* _WORK TASK_
Beneath this line are the data; copy exactly the part of them that opens with the line containing "Image resolution: width=293" and closes with the line containing "Task: Toggle the timeline snapping icon", and only that part.
BEGIN
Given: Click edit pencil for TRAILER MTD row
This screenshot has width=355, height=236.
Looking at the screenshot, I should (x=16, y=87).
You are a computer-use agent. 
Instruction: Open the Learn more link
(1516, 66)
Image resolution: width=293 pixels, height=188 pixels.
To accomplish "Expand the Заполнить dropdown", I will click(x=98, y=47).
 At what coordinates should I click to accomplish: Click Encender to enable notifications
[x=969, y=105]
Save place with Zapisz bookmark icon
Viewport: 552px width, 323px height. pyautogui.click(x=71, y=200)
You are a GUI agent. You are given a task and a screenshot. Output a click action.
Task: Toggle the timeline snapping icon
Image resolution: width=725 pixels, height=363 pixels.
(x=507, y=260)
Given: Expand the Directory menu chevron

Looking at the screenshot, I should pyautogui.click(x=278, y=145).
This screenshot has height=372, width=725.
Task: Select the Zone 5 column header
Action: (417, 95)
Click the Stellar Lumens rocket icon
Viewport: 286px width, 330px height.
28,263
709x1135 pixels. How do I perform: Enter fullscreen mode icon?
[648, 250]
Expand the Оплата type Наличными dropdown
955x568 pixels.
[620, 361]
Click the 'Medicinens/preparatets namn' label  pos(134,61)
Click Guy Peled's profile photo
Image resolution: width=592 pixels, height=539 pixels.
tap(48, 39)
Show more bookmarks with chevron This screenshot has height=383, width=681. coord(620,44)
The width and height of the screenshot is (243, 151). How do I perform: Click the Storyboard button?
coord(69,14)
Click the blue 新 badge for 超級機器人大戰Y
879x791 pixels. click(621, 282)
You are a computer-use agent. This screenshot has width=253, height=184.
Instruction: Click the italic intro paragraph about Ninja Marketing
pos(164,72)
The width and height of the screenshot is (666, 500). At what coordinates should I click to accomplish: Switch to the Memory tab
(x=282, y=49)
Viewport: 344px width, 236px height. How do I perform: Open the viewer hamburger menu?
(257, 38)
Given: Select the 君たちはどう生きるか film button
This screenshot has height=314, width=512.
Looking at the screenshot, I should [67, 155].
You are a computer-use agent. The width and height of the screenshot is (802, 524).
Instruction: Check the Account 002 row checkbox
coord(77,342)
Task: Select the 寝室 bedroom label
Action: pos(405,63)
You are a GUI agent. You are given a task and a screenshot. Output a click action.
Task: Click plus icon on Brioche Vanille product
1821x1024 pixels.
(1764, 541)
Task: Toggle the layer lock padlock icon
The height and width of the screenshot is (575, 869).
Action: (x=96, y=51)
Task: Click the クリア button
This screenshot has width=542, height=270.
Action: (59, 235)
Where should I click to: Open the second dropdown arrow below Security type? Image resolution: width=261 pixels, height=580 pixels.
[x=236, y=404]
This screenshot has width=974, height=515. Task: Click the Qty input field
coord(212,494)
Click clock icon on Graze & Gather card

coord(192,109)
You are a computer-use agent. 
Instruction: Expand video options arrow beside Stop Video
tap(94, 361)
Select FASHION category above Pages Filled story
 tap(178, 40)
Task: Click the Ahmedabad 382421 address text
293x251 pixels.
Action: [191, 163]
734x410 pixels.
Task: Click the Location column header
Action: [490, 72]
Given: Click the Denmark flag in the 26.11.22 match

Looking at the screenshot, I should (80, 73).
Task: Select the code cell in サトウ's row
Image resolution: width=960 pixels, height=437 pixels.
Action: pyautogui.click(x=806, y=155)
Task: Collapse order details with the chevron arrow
END
* _COMPLETED EXERCISE_
Image resolution: width=293 pixels, height=188 pixels.
To accomplish "Expand the Заполнить dropdown", I will click(x=98, y=47).
 At what coordinates should I click to accomplish: Click Encender to enable notifications
[x=969, y=105]
Save place with Zapisz bookmark icon
Viewport: 552px width, 323px height. pyautogui.click(x=71, y=200)
You are a GUI agent. You are given a task and a screenshot. Output a click action.
Task: Toggle the timeline snapping icon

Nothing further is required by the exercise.